I never think of a reader when I am writing. It’s not that I am not trying to connect with anyone. My writing is an exploration of my own life, the workings of my own consciousness and my place in the wider world. But I do always begin with the conviction that there is nothing extraordinary or special about me. I am one of billions of people on this planet. So if something is true of me, then there is every likelihood that it is true of billions of others. I must find what I have in common with others. Not what sets me apart. Some concerns are universal: What is love? What is this loneliness? What can I do with my grief? I made a mistake I don’t know how to correct. If, I as a writer, have thought about a subject honestly enough – from that position of humbleness, and with all of my intelligence and knowledge at hand – then the book will have a better chance of connecting with others. Keeping all this in mind, I wonder if I am wrong in saying that all good writing is writing on a mirror. When you are writing you see your own very ordinary ‘face’ behind the words.

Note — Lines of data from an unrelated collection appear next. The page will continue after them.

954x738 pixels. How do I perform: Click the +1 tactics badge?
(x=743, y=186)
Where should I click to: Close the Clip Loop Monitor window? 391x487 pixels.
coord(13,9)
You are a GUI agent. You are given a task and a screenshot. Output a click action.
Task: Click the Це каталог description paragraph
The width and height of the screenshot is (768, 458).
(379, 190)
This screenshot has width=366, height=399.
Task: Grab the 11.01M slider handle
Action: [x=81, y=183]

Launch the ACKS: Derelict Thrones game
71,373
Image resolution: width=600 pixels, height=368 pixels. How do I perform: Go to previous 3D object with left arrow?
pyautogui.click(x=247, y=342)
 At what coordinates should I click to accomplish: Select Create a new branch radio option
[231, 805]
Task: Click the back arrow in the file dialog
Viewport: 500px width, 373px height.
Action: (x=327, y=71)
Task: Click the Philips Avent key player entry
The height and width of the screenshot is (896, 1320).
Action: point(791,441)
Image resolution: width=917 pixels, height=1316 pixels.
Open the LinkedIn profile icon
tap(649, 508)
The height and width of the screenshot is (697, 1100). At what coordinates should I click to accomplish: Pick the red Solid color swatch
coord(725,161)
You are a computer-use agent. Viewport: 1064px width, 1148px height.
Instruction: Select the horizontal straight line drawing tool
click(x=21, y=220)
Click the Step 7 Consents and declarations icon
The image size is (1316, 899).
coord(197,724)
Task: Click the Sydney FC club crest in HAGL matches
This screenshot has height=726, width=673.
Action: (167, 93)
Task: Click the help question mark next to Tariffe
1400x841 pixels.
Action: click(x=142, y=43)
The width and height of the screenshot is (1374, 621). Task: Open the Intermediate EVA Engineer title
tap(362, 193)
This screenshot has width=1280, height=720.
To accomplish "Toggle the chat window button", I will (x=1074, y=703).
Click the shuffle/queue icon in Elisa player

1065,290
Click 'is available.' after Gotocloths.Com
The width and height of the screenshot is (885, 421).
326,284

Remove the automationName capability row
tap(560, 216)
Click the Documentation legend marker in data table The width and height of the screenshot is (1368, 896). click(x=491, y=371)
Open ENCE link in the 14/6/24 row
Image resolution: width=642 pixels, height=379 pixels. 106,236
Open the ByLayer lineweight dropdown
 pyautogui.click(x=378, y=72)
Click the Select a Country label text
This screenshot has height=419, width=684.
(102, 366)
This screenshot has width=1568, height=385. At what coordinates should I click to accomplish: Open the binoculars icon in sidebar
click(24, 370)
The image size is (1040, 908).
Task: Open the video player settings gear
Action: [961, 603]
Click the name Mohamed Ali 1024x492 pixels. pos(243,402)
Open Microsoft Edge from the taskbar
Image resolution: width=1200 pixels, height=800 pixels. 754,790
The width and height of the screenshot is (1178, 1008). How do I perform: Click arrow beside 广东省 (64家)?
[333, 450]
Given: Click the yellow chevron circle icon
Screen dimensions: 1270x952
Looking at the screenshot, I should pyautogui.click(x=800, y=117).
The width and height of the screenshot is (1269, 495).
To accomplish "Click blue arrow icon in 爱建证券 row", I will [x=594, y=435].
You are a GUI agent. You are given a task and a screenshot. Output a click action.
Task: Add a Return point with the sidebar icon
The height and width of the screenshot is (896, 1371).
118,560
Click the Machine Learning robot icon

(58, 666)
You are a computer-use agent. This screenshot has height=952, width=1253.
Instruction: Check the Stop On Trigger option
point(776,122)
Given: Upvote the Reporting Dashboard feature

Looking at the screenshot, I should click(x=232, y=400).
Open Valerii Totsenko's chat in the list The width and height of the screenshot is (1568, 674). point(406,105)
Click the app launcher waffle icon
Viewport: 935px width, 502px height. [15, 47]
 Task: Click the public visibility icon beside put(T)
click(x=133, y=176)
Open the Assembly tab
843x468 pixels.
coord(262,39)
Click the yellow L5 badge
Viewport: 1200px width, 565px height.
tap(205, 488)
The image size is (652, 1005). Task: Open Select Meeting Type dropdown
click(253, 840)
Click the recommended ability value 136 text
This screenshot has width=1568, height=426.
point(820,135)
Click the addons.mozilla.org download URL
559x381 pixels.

But when you finish and hand it to the reader, the reader sees his or her own ‘face’ behind the writing. I put the word face in speech marks because by it I mean those basic human concerns that I mentioned earlier. That is where the connection occurs. So how to write about Pakistan (or Iran, Spain, USA, Argentina or the UK )? Always begin with the conviction that there is nothing special or extraordinary about you.